Tarsilia do Amaral: the woman who invented modern art in Brazil
If you are in New York City or plan on visiting, MoMA will hold a retrospective exhibition on the Brazilian artist’s work through June 3rd
The Museum of Modern Art of New York is one of the most prestigious institutions that looks to bring works from all over the world. This time, one of the temporary exhibitions is dedicated to Tarsilia do Amaral’s life work.
In today’s art scene, the tropical colors and exagerated limbs may not seem that groundbreaking at all. However, this artist changed the way Brazilians create, not only paintings, but literature, fashion, and all sorts of cultural expressions. How did she manage to do so?
Amaral, born in a rural area just outside of Sao Paulo, was raised in a bourgeois culture that looked to the French as an example on how to act, how to produce art, how to live. For this reason, in 1920, when she was 34 years old, she traveled to Paris, where she studied art. Later on, she returned to her country, and began producing art that mixed what she had learned in the French capital with what she observed in her country.
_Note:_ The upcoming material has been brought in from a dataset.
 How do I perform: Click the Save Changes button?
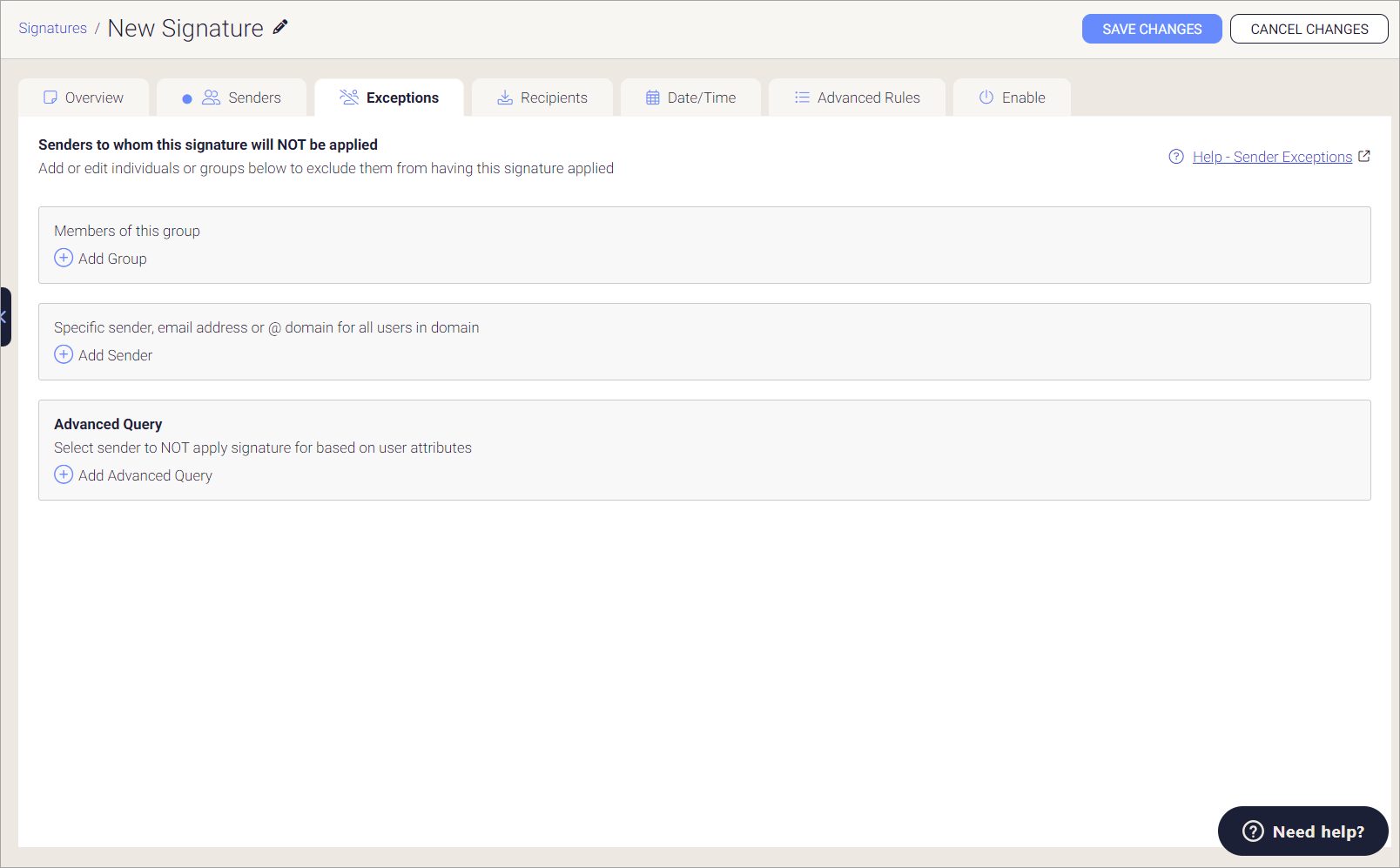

As MoMa explains:
“Upon her return in 1923, do Amaral was deeply inspired by the spirit this event had instilled in her friends—artist Anita Malfatti and writers Oswald de Andrade, Mário de Andrade, and Paulo Menotti del Picchia—with whom she formed the Group of Five later that same year. In the following months, she set out to explore her native country. She sought inspiration from the local landscape, characters, and popular culture, blending the innovations of the European avant-garde with a Brazilian vernacular sensibility to produce a body of work that was as personal as it was novel. Although her career spanned more than six decades, her most influential body of work dates from this early period, when her paintings and drawings became the visual icons of Brazil’s modern identity”.
A woman who changed the course of her country’s art history
Amongst the many interesting facts of do Amaral’s biography, the one which stands out is how she became part of some of the most important movements of Brazilian modern art. One of her most famous paintings is “Abaporu”, which was the inspiration of her husband, the poet Oswald de Andrade, to write the “Manifesto of Anthropophagy”.
Anthropophagy, or Antropofagia in Portuguese, was a movement in Brazilian literature and art that “diagnosed Brazil's colonial trauma and imagined a national modern culture arising from the symbolic digestion—or artistic “cannibalism”—of outside influences”, according to MoMA. This movement was later used as an inspiration for other revolutionizing movements and artistic collectives, such as the Tropicália movement from the 1960’s.
All of this experience and influence allows MoMA to describe do Amaral as “one of the leading figures in defining a Brazilian modernist tradition. Hers is one of many cases illustrating the centrality of women artists in modernizing art movements throughout Latin America”, who’s legacy extended “beyond painting, from literature and music to fashion and theater”.